Copy the lines below word for word, changing nothing.

Stored records:

+++

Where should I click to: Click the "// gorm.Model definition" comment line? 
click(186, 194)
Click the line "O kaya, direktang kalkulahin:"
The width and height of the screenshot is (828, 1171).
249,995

+++

◆ CORRECT RESULT ◆
Where should I click to: Click the "// gorm.Model definition" comment line? 
click(186, 194)
Click the line "O kaya, direktang kalkulahin:"
The width and height of the screenshot is (828, 1171).
249,995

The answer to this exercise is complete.